Директор выкатил глаза и откинулся на спинку удобного кресла.
— Ну, знаешь, это уже слишком… — вспыхнул он от возмущения.
— Меня поддержали на самом высшем уровне.
— Сэкономить решили, народные избранники?! Бесплатного сыра захотели?! А если непредвиденная ситуация?! Кто из твоих покровителей окажется среди очнувшейся после анабиоза банды?! Никто?! Только двести с лишним лучших специалистов ВКС и шесть тысяч невинных добровольцев?!
— Минуту назад ты назвал «невинных добровольцев» сбродом, — я усмехнулся.
— Чего ты улыбаешься?! Сам-то, наверное, из ЦУПа собрался за всем наблюдать? — Георгий Альбертович в сердцах ударил кулаком по столу.
— Нет, я полечу в качестве главного биолога, — стараясь казаться спокойным, ответил я.
— Никуда ты не полетишь! Я не позволю остановить все работы в самом нужном отделе института из-за твоей прихоти.
— Это не прихоть, а как раз та самая работа. Здесь мои коллеги вполне справятся, соединив знания в подобие коллективного творческого порыва, а там должен присутствовать человек, понимающий предмет максимально глубоко. Ты сам упомянул о возможности чрезвычайной ситуации. Кто, кроме меня, способен не только преодолеть трудности, но и довести эксперимент до конца? Ты же понимаешь, что я прав, Георгий Альбертович, не упрямься.
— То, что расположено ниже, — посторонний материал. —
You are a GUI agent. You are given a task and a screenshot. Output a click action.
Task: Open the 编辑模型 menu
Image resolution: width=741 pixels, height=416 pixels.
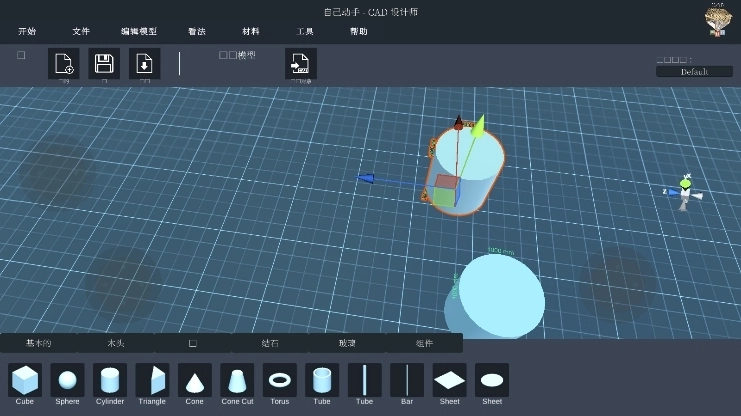tap(139, 32)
— Твое назначение тоже согласовано там, — директор указал на потолок, — как мне недавно доложили?
— Ты уж извини, что в обход тебя, — я развел руками.
— К подобным вещам в твоем исполнении я уже привык, — уныло протянул Скворцов, глядя перед собой. — Не забудь назначить исполняющего обязанности на время своего отсутствия. Кого-нибудь помоложе, чтобы не состарился до возвращения экспедиции…
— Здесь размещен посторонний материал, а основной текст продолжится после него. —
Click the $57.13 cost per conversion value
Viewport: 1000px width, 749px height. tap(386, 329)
— Я понимаю, что наш брак тебе уже надоел, что я не представляю для великого ученого никакой загадки как женщина и никакого интереса как личность, но почему бы нам не развестись традиционно? Зачем обязательно улетать? — жена нервно чиркнула зажигалкой и прикурила новую сигарету.
— Ты глубоко заблуждаешься в своих предположениях, — я попытался взять ее за руку, но она отодвинулась. — Летим со мной. Ты же классный электронщик, нам позарез нужны специалисты такого уровня.
— А дети? Ты о них подумал? Или их ты тоже намерен заморозить, как куриные окорочка, и запустить к далеким звездам?
— В их возрасте это предел мечтаний…
— Ты просто чудовище! Сколько же я тебя терпела! Улетай, уматывай прямо сейчас! И не смей даже заикаться при детях о своем идиотском полете!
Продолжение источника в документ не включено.